PROBLEM. Find the string "pencil" in the data, then copy every line where it is found.

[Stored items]
+++++

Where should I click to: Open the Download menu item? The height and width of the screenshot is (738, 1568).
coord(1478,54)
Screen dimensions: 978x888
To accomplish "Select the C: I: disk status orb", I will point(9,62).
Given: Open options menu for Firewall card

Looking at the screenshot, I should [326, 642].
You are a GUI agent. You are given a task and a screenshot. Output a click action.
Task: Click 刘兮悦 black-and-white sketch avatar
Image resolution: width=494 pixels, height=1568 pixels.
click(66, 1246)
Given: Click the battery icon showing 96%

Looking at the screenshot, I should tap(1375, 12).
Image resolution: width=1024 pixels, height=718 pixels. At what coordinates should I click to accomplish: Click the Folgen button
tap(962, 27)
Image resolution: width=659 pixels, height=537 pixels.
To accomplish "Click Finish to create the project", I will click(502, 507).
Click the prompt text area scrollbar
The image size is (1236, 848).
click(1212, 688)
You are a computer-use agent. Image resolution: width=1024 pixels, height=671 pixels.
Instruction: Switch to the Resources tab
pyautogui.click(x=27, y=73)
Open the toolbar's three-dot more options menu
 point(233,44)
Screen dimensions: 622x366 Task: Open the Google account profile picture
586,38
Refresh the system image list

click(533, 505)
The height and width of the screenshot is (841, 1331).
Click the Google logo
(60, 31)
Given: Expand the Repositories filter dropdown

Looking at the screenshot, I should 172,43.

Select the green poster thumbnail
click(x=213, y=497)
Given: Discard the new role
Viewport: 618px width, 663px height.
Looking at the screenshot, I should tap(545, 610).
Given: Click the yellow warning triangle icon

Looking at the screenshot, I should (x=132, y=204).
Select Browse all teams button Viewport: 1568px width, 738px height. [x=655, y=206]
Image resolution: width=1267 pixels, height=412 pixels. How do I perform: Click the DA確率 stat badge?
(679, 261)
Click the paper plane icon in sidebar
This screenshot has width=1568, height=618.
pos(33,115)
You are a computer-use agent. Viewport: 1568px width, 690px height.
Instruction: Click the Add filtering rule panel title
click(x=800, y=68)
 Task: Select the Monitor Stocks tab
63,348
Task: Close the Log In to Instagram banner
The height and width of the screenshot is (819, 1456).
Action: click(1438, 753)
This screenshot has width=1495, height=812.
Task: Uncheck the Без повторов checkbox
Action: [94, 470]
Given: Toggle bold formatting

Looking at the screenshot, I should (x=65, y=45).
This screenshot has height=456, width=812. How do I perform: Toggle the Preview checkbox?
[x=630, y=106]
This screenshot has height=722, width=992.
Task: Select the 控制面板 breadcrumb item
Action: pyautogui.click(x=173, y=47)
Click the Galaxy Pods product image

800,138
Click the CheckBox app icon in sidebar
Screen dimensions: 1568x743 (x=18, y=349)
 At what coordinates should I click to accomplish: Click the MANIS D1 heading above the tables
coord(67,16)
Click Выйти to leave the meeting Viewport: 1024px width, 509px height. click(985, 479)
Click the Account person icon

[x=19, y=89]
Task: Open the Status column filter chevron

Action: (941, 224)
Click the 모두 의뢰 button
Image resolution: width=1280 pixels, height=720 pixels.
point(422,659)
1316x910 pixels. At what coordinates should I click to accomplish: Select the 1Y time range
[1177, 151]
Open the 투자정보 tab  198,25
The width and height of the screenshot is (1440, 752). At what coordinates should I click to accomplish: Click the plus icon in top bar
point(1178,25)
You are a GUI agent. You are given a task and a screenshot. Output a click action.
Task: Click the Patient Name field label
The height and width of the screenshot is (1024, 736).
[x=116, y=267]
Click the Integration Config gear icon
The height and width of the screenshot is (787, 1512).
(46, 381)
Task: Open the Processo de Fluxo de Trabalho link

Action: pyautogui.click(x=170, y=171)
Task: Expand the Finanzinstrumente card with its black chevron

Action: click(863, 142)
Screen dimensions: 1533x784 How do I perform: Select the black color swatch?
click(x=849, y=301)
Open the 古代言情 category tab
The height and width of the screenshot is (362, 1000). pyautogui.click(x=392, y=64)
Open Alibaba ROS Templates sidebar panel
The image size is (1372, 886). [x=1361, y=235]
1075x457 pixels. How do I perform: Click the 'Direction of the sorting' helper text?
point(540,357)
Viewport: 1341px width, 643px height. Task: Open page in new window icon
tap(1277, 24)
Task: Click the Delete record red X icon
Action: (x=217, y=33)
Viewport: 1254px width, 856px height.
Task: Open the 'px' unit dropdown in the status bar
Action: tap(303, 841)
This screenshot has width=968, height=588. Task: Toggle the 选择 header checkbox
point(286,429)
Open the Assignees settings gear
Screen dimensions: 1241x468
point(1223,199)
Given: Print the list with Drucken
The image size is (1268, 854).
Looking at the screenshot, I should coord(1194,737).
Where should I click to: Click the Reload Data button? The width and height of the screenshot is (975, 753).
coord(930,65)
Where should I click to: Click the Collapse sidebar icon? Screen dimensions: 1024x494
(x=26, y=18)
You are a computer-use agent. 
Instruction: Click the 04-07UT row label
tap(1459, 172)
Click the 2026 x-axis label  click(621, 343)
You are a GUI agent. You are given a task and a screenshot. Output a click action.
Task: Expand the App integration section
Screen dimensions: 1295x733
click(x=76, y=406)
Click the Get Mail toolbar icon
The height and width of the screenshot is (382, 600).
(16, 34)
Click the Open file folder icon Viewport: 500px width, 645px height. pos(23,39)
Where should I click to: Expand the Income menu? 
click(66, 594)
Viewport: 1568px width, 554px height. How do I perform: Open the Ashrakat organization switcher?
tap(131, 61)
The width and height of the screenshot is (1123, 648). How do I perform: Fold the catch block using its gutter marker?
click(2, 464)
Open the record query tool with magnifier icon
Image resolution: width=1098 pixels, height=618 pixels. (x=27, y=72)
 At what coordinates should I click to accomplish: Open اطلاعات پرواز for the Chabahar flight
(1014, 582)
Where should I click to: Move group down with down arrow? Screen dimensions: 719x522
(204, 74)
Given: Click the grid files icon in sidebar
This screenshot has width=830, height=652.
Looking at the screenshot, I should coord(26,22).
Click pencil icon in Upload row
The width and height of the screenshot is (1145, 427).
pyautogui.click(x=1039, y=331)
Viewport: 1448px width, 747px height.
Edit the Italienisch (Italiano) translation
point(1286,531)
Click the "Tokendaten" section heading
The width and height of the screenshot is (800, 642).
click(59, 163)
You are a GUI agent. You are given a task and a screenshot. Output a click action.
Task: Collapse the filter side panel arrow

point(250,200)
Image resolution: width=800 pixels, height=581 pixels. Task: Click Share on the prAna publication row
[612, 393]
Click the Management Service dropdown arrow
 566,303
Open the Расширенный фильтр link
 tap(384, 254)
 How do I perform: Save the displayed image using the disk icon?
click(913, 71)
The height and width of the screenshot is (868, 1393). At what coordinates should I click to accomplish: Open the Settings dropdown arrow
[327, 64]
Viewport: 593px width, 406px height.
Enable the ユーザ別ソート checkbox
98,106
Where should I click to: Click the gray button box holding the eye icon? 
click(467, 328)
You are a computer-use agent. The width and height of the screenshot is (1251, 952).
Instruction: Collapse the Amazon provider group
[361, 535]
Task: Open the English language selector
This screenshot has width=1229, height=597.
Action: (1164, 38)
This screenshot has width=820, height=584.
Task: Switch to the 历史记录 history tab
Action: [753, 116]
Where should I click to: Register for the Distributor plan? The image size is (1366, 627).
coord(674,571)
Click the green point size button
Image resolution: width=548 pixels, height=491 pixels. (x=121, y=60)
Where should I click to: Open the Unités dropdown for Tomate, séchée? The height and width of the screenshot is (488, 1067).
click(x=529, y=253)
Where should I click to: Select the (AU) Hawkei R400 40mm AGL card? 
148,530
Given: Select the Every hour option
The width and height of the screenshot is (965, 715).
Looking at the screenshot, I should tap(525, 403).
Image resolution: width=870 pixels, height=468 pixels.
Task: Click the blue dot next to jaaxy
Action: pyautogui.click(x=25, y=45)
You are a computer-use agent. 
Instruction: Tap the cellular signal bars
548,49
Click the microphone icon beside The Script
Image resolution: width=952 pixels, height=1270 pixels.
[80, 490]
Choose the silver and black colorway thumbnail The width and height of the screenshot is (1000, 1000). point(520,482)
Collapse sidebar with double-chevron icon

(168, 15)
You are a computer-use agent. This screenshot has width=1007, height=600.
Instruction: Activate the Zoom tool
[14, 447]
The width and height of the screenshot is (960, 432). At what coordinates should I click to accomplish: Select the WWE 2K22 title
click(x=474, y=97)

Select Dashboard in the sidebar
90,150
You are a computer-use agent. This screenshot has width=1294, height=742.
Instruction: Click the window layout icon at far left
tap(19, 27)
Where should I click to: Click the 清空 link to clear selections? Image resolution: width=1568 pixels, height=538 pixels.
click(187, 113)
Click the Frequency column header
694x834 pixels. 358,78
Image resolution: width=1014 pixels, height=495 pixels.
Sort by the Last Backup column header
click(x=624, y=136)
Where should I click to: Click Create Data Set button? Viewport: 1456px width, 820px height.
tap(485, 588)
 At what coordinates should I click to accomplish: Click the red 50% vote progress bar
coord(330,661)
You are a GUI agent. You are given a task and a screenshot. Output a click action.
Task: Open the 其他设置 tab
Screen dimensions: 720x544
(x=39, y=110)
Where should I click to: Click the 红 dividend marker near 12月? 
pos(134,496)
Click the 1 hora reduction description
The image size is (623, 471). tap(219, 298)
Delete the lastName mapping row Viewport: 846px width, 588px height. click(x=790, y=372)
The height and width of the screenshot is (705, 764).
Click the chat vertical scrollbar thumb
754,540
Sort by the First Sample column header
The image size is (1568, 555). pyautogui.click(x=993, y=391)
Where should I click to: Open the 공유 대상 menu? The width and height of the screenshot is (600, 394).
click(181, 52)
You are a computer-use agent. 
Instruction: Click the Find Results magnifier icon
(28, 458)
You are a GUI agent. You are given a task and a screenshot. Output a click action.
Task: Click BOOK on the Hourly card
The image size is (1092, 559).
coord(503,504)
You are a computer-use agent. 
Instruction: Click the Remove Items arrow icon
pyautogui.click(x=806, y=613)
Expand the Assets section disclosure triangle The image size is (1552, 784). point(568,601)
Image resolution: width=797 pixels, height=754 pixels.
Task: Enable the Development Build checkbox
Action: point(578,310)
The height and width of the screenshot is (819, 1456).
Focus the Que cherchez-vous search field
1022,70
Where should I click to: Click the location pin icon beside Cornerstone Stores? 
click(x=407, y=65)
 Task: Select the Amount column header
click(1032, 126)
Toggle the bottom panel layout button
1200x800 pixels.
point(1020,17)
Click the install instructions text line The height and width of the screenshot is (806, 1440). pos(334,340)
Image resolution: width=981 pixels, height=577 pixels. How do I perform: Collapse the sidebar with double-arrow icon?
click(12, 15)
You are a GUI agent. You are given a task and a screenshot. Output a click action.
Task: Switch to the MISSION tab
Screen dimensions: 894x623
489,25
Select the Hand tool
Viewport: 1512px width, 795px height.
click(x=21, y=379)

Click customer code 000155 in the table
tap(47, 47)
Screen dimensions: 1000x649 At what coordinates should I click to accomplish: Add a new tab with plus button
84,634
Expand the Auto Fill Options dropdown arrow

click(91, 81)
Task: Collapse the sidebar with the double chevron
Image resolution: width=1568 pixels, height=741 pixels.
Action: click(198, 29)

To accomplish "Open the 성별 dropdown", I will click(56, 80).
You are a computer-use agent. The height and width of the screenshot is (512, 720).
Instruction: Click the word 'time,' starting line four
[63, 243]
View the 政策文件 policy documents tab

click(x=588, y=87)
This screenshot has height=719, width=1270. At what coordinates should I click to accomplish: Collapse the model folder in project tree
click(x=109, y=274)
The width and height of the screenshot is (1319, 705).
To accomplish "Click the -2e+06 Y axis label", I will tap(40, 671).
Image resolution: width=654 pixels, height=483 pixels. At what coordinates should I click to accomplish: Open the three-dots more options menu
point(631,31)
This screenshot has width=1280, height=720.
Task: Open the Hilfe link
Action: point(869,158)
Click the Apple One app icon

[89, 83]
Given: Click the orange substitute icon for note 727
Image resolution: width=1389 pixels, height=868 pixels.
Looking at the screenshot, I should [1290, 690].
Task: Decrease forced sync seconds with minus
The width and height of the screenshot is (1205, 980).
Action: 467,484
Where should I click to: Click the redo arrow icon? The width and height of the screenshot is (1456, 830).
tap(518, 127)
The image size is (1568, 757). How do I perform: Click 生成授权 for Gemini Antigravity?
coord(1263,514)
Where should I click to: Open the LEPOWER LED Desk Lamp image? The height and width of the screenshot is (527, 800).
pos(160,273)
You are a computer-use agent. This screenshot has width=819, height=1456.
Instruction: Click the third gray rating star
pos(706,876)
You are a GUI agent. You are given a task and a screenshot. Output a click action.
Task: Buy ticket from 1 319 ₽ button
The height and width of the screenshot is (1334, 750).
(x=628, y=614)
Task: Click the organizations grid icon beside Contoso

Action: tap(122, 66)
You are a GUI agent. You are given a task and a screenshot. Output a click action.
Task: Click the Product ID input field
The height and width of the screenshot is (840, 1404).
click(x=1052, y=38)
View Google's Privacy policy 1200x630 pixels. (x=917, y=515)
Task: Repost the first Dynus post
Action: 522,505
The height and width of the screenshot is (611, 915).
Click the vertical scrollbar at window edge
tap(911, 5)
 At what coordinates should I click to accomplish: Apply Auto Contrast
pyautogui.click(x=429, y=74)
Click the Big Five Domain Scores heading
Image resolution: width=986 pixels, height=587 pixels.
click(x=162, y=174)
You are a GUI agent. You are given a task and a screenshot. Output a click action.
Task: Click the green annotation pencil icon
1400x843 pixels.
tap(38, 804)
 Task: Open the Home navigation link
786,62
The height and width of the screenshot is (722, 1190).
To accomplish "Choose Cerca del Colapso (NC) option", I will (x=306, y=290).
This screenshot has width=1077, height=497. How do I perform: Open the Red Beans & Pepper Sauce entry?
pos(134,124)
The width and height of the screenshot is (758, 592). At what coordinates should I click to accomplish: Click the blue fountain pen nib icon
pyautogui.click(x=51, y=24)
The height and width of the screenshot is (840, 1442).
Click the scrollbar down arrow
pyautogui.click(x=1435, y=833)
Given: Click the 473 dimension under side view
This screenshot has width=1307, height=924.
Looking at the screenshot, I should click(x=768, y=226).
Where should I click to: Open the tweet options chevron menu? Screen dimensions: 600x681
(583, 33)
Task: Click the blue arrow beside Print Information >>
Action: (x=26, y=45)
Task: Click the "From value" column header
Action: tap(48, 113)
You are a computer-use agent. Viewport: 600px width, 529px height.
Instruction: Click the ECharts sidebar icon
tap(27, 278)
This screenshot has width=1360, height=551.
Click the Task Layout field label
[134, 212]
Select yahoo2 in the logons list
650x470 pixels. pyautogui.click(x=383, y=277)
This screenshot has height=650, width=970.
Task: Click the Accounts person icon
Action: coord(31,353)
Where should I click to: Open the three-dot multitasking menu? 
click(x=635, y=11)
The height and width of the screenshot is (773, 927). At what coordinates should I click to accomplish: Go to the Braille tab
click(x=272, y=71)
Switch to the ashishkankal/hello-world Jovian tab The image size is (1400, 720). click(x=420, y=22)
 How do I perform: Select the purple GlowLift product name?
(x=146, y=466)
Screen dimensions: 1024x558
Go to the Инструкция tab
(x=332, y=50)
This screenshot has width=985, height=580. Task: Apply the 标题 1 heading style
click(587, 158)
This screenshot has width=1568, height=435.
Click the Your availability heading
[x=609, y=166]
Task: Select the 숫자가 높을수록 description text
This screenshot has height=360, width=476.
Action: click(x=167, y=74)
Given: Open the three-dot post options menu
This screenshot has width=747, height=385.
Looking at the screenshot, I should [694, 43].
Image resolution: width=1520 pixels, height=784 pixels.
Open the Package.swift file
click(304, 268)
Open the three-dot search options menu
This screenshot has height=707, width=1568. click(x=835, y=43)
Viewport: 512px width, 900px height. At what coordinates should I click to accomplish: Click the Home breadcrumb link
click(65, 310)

+++++

ANSWER TO THIS EXERCISE.
Click pencil icon in Upload row
Task: Click the green annotation pencil icon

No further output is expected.